El Espíritu está en Jesús enviándolo a los pobres (ver Lucas 4,18). Lo unge para restablecer en el mundo el reino de Dios y su justicia, para traer la liberación a los oprimidos, para eliminar la desigualdad que deshumaniza a los más débiles y olvidados.
Ese Espíritu, “Padre de los pobres”, sigue animando también hoy a su Iglesia. Cuando en la comunidad eclesial se olvidan los designios de Dios y se oscurece el seguimiento a Jesús,el Cristo, el grito del Espíritu vuelve a interpelar siempre a su Iglesia, desde el clamor de los pobres y los crucificados de la Tierra, para que recupere cuanto antes la verdad y el dinamismo perdidos.
El Espíritu nos envía a los pobres. Ellos son criterio fundamental de discernimiento y marco de referencia. No se puede, entre nosotros, anunciar el Evangelio bajo el impulso del Espíritu si no es desde los excluidos de la “sociedad dual” y desde la solidaridad con los últimos de la Tierra.
Francisco nos está recordando que hemos de recuperar el lugar social que hemos olvidado: “Salid a las periferias existenciales”, “El reino de Dios nos reclama”. “No quiero una Iglesia preocupada por ser el centro y que termina clausurada en una maraña de obsesiones y procedimientos” (La alegría del Evangelio 49).
La comunión del Espíritu es comunión con los que sufren; la teología es letra vacía si no lleva Buena Noticia al pobre; la evangelización no es plenamente tal si no denuncia la injusticia y la opresión que engendra miseria; la pastoral se vacía de contenido evangélico si olvida el servicio a los últimos…

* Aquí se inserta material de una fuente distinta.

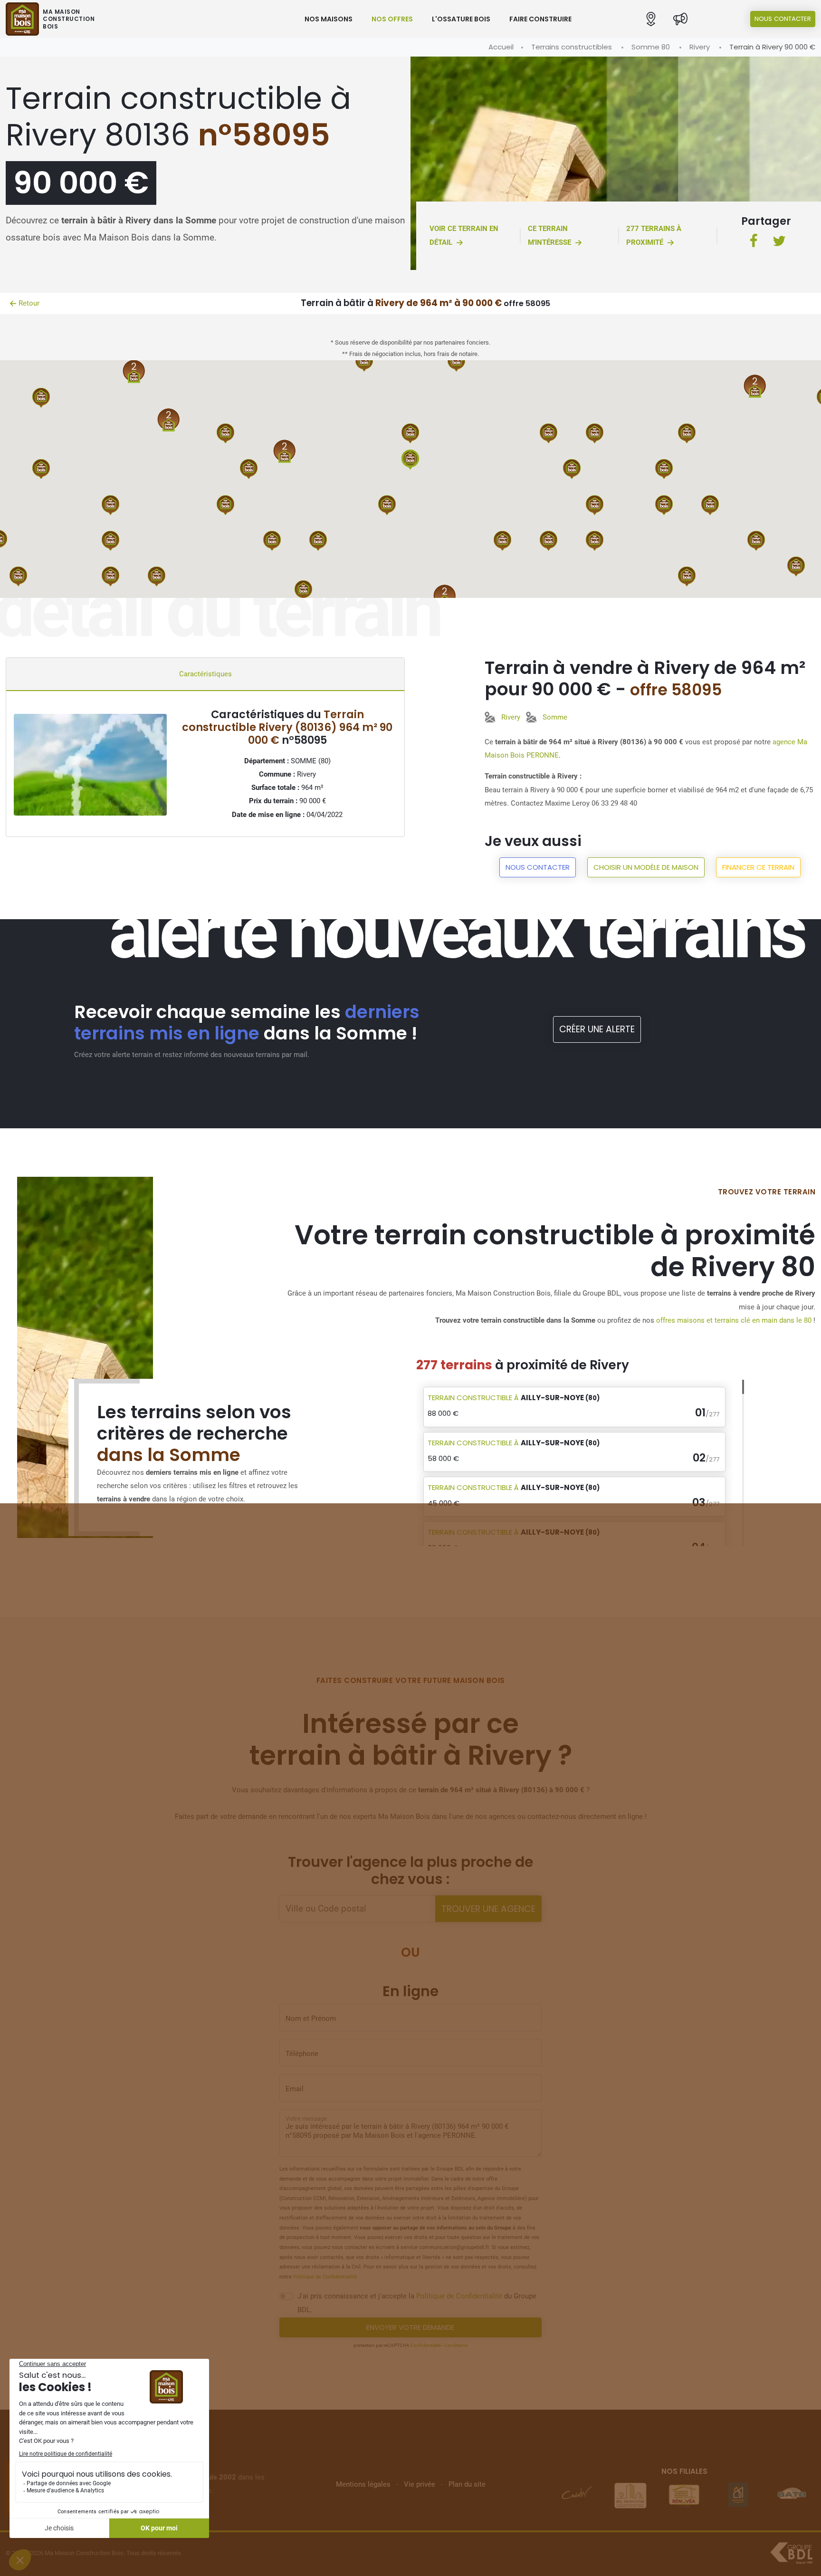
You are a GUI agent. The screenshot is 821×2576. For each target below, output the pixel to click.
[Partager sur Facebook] (754, 242)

La verdadera pobreza la conoceremos como precio y consecuencia de nuestra comunión real con los pobres y de la firme defensa de su dignidad. Por ese camino se encuentra la verdadera cruz de Cristo, el “conflicto salvador” que puede liberar a la Iglesia del peligro de configurarse según los poderes de este mundo, el martirio que puede sacudirnos a todos de la indiferencia y las fáciles “acomodaciones de derechas o de izquierdas” de nuestra vida cristiana.